|07-03-2015, 12:51 PM||#1|
Joined: Feb 2006
crashed on a dirt road - dirt and rocks in engine
2004 R1150R non-ABS
Like the title says, I wiped out on a dirt road in some local mountains a few days ago. I was doing about 30 mph when a deer crossed the road in front of me. I hit the brakes and the front tire washed out to the right and the bike and I slid on the left side. After coming to a rest, all the oil leaked out. The engine was not running when the oil came out.
My leg is a little torn up but no broken bones.
The part of the frame that holds the passenger peg was bent out at a silly angle. I'm pretty sure it can be moved back to the original position by heating it up and bending / hammering it back.
The valve cover has two holes in it, both about 2" x 2" in size. One of the holes had a rock wedged in it when I got the bike upright.
I can safely assume that smaller rocks and or dirt are now in the engine.
Any of you guys have experience with this? I'm hoping you may have advice on how to flush the crankcase in an effort to remove debris before I try to get it running again.
Thanks in advance for any help!
|07-03-2015, 01:04 PM||#2|
Joined: Dec 2012
Location: S.E. Michigan
No, I don't have any experience with this kind of condition.
But, I would say it's too early to feel any great anxiety.
For rocks and dirt to get into the crankcase they would have to work their way down the timing chain channels. Take the cam cover off and you will be able to see how much material entered. It's oily in there and dirt will stick to every surface it came in contact with. Once you see how much dirt is in there, you can make another assessment.
Remember, the oil was pouring out as the holes were made.
|07-03-2015, 07:04 PM||#3|
Joined: Dec 2008
rocks in your box
Presumably a small amount of debris did make its way into the crankcase. You're lucky if it didn't damage the timing chains and/or sprockets before flowing to the lowest point. The oil pump pick-ups have screens but I don't know the minimal micron full-flow rating for them.
The gears are probably hardened to a Rockwell C of 58 or better, easily hard enough to crush granite. I don't know the harness off the chain rollers.
If it were mine, I'd drain the oil, refill with a cheap 10w-30, run until warm then drain. Flush the oil in this manner for 3-4 cycles.
Grains of sand should be caught in the oil filter. Replace it on the last flush. Or better yet, replace it with each flush.
I would also suggest removing the valve covers, cleaning thoroughly and inspecting the valve train as best you can.
|07-03-2015, 07:19 PM||#4|
Ginger th wonder dog
Joined: Feb 2004
Location: The woods and mountains of Alabama
Pour ATF into the LH OHV chest. Let some of it drian to a catch pan. Direct some into the engine down the normal path taken by return oil. Inspect the ATF for debris.
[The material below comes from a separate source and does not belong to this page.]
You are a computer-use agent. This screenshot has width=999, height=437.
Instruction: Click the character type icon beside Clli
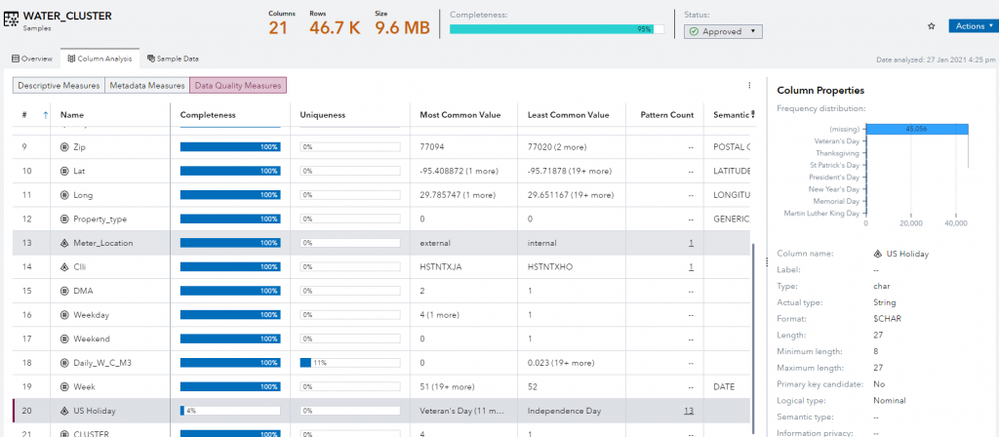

Flush until debris is no longer present. Fill with fresh engine oil and new filter.
I'm now so old I forgot my last birthday. Does this make me younger?
|Yesterday, 12:26 PM||#6|
Joined: Mar 2014
Location: Lackawanna County, PA
You could actually just use a garden hose to wash it out then use an air compressor to blow as much water out as you can. Fill with cheap oil, get it hot for 20 minutes and all the water in the nooks/crannies will evaporate.
Then, change the oil + filter.
Ah, but I was so much older then. I'm younger than that now.